The Value Discovery Loop (VDL) is a product framework for continuous discovery and continuous delivery of value for both the customer and the business. The goal is for the a cross-functional product team to work together as they approach the VDL and discover solutions that customers will love, but also work for the business. There are 11 key steps in the Value Discovery Loop (VDL) to create the guidance and guardrails for an ordinary product team to make extraordinary products:
1. Problem Statement, Business & User Outcomes, Assumptions, Hypotheses
2. Product-Market Fit
4. Validate High Risks
HOW TO USE VDL:
Problem Statement, Business & User Outcomes, Assumptions, Hypotheses
This center section of the VDL is meant to be continuously updated as the product team discovers new information. Product Teams should first start with defining the problem statement. One statement for the business problem the team wants to tackle and another for the customer/user problem if known.
Product teams need to keep track their assumptions for business outcomes they want to define including what success looks like, what do they specifically want to measure and how will they measure it. In addition, assumptions around customer/users outcomes and benefits need to be defined. Product teams will use these assumptions to create focused Hypotheses statements to test.
Product teams can leverage existing canvases such as the Lean UX Canvas from Jeff Gothelf.
This is the purpose for creating products as we as product people strive to achieve this product-market fit. Product teams must build a product that creates significant customer value, meet real customer needs and do it in a way that is better than the next best alternatives. One of key goals of VDL is to create the smallest possible experience that meets the needs of a specific market of customers.

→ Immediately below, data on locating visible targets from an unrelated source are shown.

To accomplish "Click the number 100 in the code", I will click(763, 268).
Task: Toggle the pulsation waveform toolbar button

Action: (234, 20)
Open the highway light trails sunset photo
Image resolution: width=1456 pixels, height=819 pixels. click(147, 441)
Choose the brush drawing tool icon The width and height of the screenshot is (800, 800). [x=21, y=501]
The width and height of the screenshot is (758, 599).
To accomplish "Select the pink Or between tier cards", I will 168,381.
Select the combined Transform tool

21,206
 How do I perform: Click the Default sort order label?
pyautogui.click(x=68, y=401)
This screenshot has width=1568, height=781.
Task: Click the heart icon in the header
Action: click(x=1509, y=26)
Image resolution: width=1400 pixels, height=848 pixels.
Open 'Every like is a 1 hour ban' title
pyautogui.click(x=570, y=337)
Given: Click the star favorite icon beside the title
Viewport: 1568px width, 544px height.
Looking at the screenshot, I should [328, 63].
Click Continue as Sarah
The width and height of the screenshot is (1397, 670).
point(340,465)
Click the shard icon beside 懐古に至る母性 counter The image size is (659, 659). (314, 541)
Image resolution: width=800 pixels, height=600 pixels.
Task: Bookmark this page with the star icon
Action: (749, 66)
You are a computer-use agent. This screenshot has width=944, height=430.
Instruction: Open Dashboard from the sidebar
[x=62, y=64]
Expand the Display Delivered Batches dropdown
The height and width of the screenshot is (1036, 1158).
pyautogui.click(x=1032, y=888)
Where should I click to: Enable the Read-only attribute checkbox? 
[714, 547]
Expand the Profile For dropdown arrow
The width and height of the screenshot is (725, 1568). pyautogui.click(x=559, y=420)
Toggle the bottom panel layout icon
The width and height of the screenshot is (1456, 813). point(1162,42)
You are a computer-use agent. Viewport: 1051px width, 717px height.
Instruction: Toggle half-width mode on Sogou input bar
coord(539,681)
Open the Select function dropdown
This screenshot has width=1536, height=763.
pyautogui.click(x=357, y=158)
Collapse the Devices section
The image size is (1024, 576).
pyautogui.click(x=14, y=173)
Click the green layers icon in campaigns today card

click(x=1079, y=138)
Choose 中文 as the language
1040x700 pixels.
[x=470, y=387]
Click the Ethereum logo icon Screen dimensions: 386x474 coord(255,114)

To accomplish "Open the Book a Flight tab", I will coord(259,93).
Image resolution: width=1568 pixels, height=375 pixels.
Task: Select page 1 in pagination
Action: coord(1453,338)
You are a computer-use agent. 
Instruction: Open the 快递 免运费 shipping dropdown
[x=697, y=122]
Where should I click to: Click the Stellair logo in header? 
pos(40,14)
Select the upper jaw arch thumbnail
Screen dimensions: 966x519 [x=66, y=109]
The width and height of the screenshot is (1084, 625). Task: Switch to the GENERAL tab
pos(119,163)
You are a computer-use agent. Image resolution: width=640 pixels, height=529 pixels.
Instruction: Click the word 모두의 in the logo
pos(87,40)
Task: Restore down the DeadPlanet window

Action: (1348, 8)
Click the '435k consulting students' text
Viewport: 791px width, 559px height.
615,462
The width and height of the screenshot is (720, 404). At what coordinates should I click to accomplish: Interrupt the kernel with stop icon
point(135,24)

As part of the Product-Market fit, product teams need to identify target customers as well as the users and buyers to focus on first, so they are clear on who they are solving for as they go through the VDL.
Discovery is at the heart of the VDL. This is where a cross-functional product team typically consisting of a product management, user experience design, and engineering work collaboratively to discover solutions that customers will love, but also work for the business. Strong product teams are empowered and accountable to solve hard problems. These empowered Product Teams act as missionaries to find new opportunities, new solutions, new ideas and real customer problems to solve. They behave with an open mind, have empathy for their users, think of themselves as Explorers & Scientists, and are always trying to improve their learning velocity. The overall goal of discovery is for the product team to quickly identify potential solutions and this happens concurrently and continuously with the delivery work in Design and Experiment.
Validate High Risks
As part of the broader Discovery work, product teams must validate risks upfront. This validation acts as the guardrails to keeps the product team focused on building the right solution. As the product team iterates through the Value Discovery Loop, they should be moving from doubt to clarity and should assess their confidence levels often. The key risks to validate are:
Value Risk -will customers buy it?
Usability Risk - can the users figure out how to use it?
Feasibility Risk - can engineering build it with the the time, skills and technology available?
Business Viability - does this solution also work for our business as a whole?
In the Value Discovery Loop, Design happens concurrently and continuously with Discovery & Delivery. Design is broken out separately in VDL to emphasis the critical role it plays. The goal Design is to create the smallest possible experience with the least amount of work to solve what was discovered by the product team.
Experimentation is part of Delivery. The goal is to test many prototypes, product ideas and experiences every week from the work that comes out of design. The product team will test assumptions and hypotheses during experimentation to learn as much as they can about what works and doesn’t work.
Learning from customer interactions is one of the most important part of VDL. This is where the product team does their User Preference testing and takes a step back to see what resonates with users, determine what’s working and what is not, review key assumptions & hypothesis in order to build confidence. The product team will skip building shippable software until they are 80% confident they have the right solution.
Building production quality software is the most expensive way to test ideas and should be avoided until assumptions, hypothesis, risks have been validated by the product team and 80% confidence is achieved. Engineering can start to build quality shippable software once the product team has validated the product or features are worth building.
The key to releasing software is to start small, then scale. Set up small pilot groups so these users can experience the software first hand. The product team will continue to loop around the Value Discovery Loop as quickly as possible to measure and learn, then ultimately moving their software to beta and finally to releasing to production as they scale the number of users who can experience their solution.
Use both quantitative and qualitative approaches for your user confirmation testing. The entire product team is responsible for the product outcomes, not just the output of on-time delivery. Try using the HEART framework and Goals Signals-Metrics process from Google to help you get there. Remember, if you can’t measure it, you can’t improve it. HEART stands for: Happiness, Engagement, Adoption, Retention, and Task success. The biggest challenge may be getting access to the tooling needed to do the measurement.
Iteration is the most important part of the the Value Discovery Loop. Think of launching software as just the beginning as the key to improvement & innovation is by iterating via continuous Discovery and Delivery while learning from customers.